Record excerpts START

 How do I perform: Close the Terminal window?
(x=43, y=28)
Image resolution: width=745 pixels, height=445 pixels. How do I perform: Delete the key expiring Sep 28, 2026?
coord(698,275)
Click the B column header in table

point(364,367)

Record excerpts END

- **Required action**:
Copy the full listing word for word.

- **Task solution**:
 How do I perform: Close the Terminal window?
(x=43, y=28)
Image resolution: width=745 pixels, height=445 pixels. How do I perform: Delete the key expiring Sep 28, 2026?
coord(698,275)
Click the B column header in table

point(364,367)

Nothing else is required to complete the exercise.